Трижды арлекин повторял фокус, и всякий раз вынимал монетку изо рта у кого-нибудь из ребят. А карлик все играл и играл, и мелодия пробиралась по извилистым переходам воздушного лабиринта.

Сердце Каты билось быстро и тяжело. Ей показалось, будто монетка – у нее в горле, будто пальцы арлекина касаются ее губ…

Девочка крепко прижала к груди куклу.

Ей так хотелось, чтобы это произошло!

Но музыка утихала. Колесная лира издала последний жалобный скрип, карлик упал ничком на траву. Чары развеялись? Арлекин выпрямился. Зевнул. Отвернулся от детей и усталой походкой побрел к своему напарнику.

Мальчишка с морковными волосами возмущенно потребовал:

– Эй, арлекин, а золотой-то где?!

Но арлекин уже прислонился спиной к стволу дерева и закрыл глаза. Мальчишка подбежал к нему и принялся трясти его за плечи. Звякали колокольчики на колпаке арлекина.

– Арлекин!

Арлекин хитро улыбнулся и приоткрыл один глаз под маской. Лениво вытянул руку и указал вдаль, туда, где толпа зевак продолжала бродить по ярмарке. И хотя дети явно не играли в эту игру прежде, они поняли, что на этот раз монетка спрятана где-то неблизко, и они должны ее найти сами.

Они поспешили прочь. Ката – за ними.

Раньше Ката побаивалась других детей. Отец изредка приходил с ней в деревню, но девочка всегда крепко держала его за руку, и если деревенские дети смотрели на нее, Ката отворачивалась. Но сама потихоньку подглядывала – так, чтобы они не заметили.

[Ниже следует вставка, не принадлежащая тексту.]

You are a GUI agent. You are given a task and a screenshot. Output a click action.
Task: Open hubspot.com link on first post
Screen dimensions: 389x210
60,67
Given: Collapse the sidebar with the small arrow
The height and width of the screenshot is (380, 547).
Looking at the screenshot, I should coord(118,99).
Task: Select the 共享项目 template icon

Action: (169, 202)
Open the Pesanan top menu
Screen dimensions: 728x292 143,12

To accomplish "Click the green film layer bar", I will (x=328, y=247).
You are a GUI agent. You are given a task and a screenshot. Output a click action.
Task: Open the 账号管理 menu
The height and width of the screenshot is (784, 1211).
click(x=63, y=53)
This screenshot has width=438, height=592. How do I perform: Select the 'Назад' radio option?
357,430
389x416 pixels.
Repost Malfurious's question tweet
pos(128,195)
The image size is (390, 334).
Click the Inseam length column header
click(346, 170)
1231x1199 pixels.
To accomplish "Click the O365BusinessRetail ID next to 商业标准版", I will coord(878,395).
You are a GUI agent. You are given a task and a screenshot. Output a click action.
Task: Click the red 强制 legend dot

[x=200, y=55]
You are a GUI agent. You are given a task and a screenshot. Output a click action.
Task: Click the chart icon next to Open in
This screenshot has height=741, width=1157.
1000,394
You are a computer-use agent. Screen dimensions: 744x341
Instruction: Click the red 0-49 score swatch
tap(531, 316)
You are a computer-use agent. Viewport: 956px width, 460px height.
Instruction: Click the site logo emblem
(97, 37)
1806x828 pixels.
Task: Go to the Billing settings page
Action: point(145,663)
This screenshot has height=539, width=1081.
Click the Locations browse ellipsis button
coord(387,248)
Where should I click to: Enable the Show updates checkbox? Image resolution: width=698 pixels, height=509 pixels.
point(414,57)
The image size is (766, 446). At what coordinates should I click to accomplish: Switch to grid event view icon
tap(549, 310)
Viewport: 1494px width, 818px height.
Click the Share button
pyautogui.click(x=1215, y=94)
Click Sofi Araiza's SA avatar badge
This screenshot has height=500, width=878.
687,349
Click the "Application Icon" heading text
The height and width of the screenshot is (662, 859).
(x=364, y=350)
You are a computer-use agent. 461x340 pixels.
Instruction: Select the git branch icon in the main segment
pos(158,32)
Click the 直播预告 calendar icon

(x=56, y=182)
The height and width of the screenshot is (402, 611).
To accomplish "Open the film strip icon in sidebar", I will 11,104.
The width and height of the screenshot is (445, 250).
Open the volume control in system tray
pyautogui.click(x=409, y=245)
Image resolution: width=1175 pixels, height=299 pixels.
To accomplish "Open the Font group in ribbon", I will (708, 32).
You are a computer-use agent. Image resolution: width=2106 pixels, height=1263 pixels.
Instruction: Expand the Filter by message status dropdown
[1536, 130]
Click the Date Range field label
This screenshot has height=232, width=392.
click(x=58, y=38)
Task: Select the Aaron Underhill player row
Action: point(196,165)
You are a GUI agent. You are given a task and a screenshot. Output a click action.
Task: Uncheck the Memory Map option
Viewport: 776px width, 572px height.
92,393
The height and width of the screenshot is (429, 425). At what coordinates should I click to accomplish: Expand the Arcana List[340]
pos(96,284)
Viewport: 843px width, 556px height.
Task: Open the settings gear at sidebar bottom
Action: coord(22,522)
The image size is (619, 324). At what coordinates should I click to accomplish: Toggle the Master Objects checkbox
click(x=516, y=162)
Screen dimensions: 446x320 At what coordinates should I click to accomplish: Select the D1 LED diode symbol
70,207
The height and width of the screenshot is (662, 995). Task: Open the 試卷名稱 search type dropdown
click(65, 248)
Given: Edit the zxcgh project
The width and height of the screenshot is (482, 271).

За мальчишкой с морковными волосами и его дружками она следила много раз. Все они были старше Каты – наверное, на целый цикл, но девочке ужасно хотелось попасть в их компанию. Как-то раз, во время сезона Агониса, она подглядывала за ребятами из-за кладбищенской стены. Мальчишки – в теплых зимних шубах – играли в снежки на лужайке. В другой раз, в жаркий день во время сезона Терона, Ката, притаившись за деревом, смотрела на мальчишек, гулявших в Диколесье. Они представлялись ей странными зверьками, с которыми она не могла разговаривать, так как не знала их языка, но все-таки ей очень хотелось подружиться с ними и поиграть в их игры. Только страх сдерживал Кату – страх и то, что она ощущала преграду между ней и этими детьми, она знала – это прочная и нерушимая преграда – как кладбищенская стена. А вот от танца арлекина ее никакая преграда не отделяла.

Теперь она была одной из них, и она бежала вместе со всеми.

Но не успела она пробежать и трех шагов, как мальчишка с морковными волосами вдруг резко повернулся к ней. Его лицо было жестоким. Молочно-белую кожу покрывали веснушки. Пухлые губы искривились в злорадной ухмылке.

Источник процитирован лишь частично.